▸ Try it: In the material below, the lines between the one holding "The image size" and the one holding "Click the -20 value on temperature axis", inclusive, are to be set down word for word. Pictures stay out.

▸ Records:
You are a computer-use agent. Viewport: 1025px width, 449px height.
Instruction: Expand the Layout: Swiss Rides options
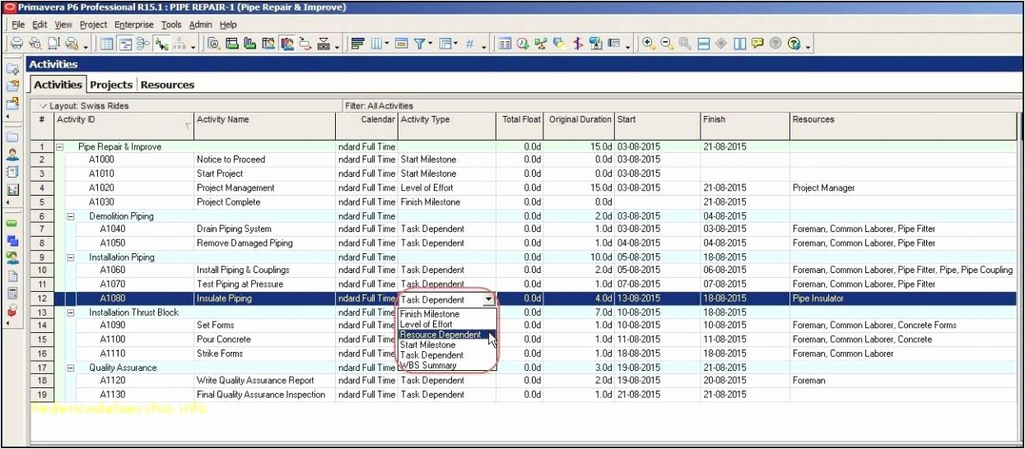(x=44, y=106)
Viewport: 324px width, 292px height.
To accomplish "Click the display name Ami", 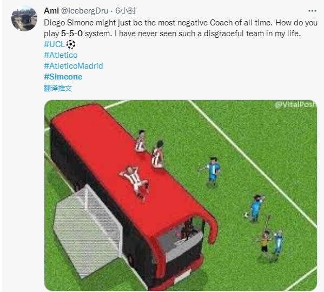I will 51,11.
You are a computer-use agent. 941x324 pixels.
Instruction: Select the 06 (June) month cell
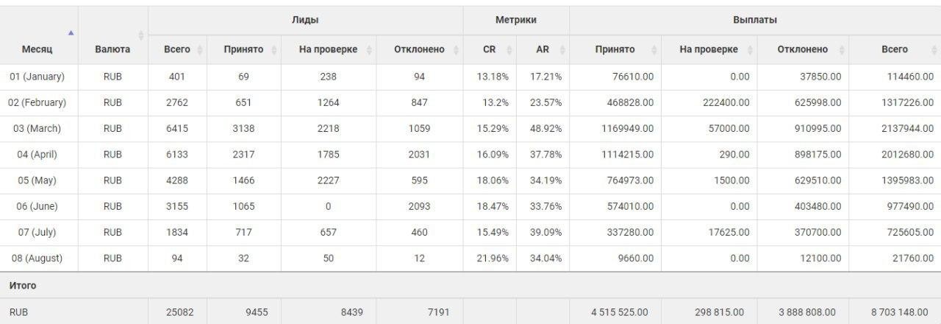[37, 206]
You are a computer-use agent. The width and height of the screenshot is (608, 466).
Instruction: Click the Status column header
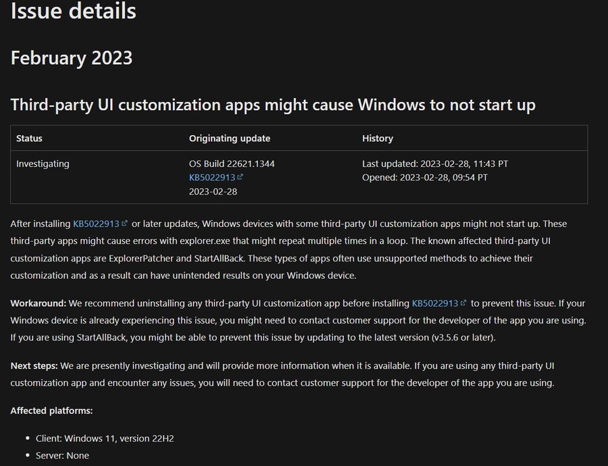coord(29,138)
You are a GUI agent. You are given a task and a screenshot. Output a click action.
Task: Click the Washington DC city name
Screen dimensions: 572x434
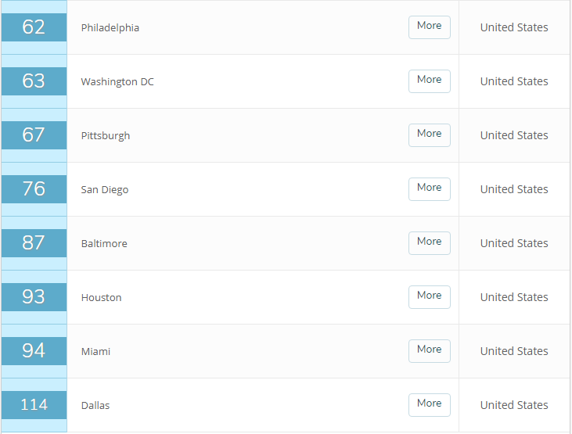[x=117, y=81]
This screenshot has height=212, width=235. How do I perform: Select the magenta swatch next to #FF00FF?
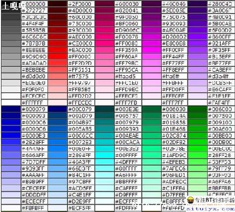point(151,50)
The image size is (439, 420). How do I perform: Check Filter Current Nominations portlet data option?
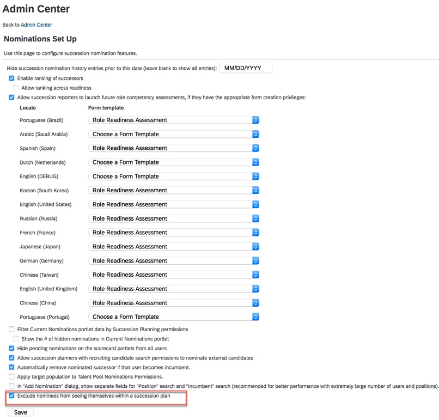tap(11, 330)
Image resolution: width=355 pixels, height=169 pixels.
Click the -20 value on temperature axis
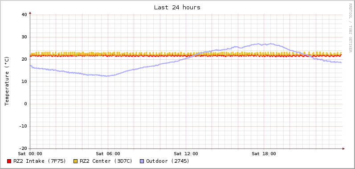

--

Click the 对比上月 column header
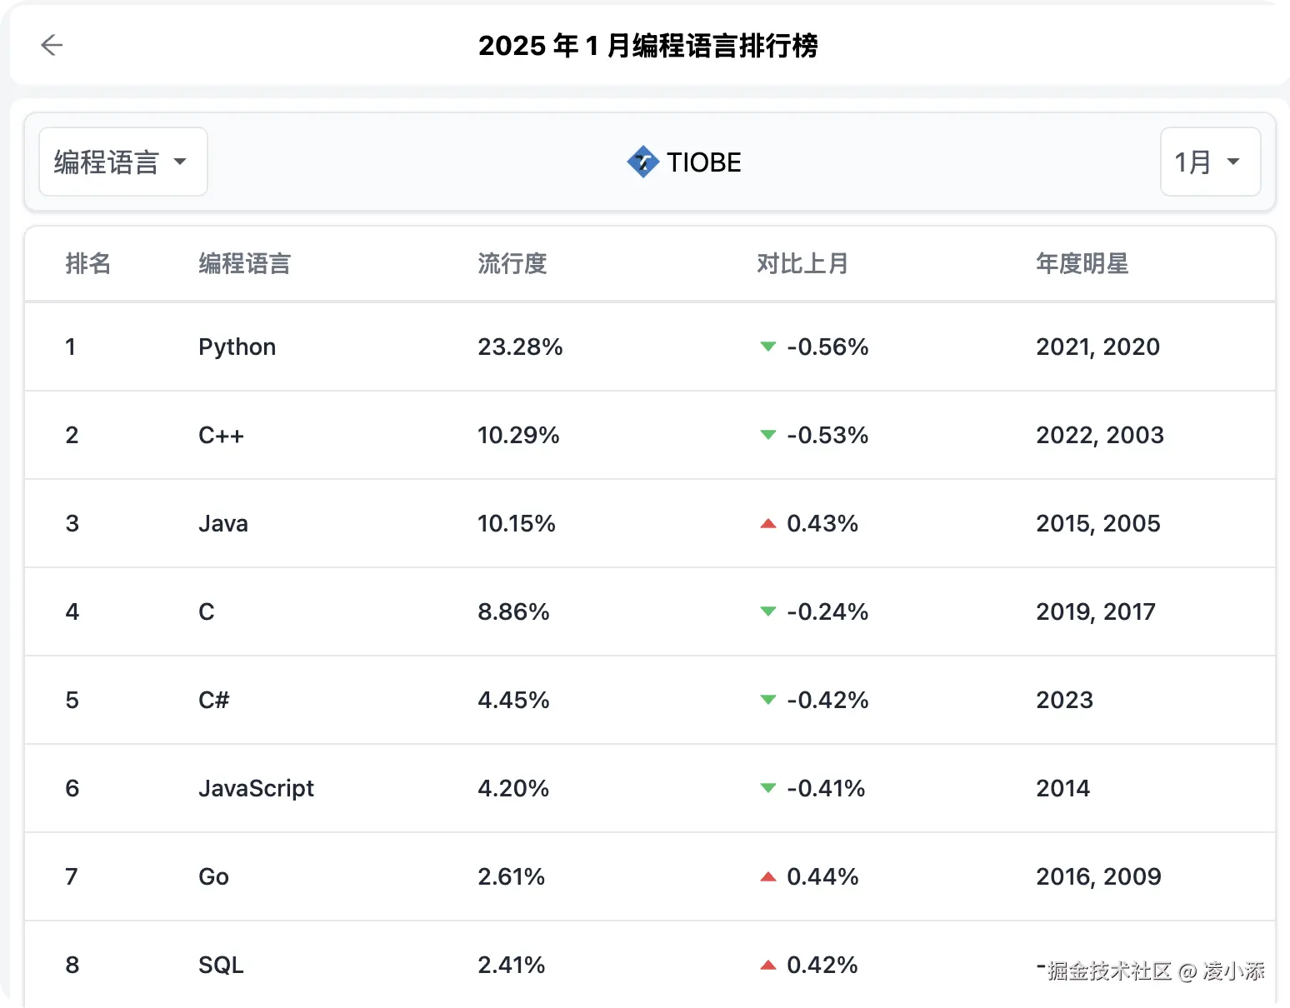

* * *

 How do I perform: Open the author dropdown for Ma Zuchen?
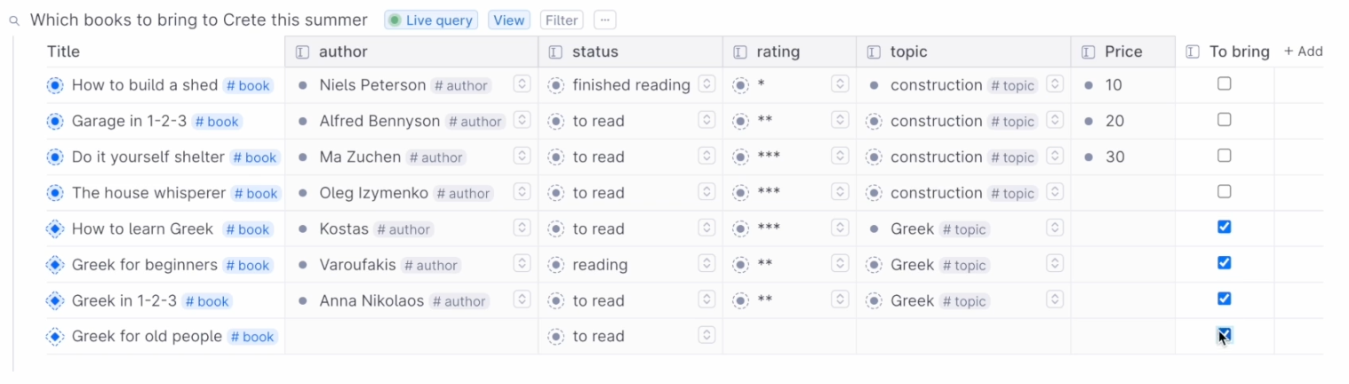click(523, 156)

▸ Expected answer:
The image size is (439, 420). How do I perform: Check Filter Current Nominations portlet data option?
tap(11, 330)
Image resolution: width=355 pixels, height=169 pixels.
Click the -20 value on temperature axis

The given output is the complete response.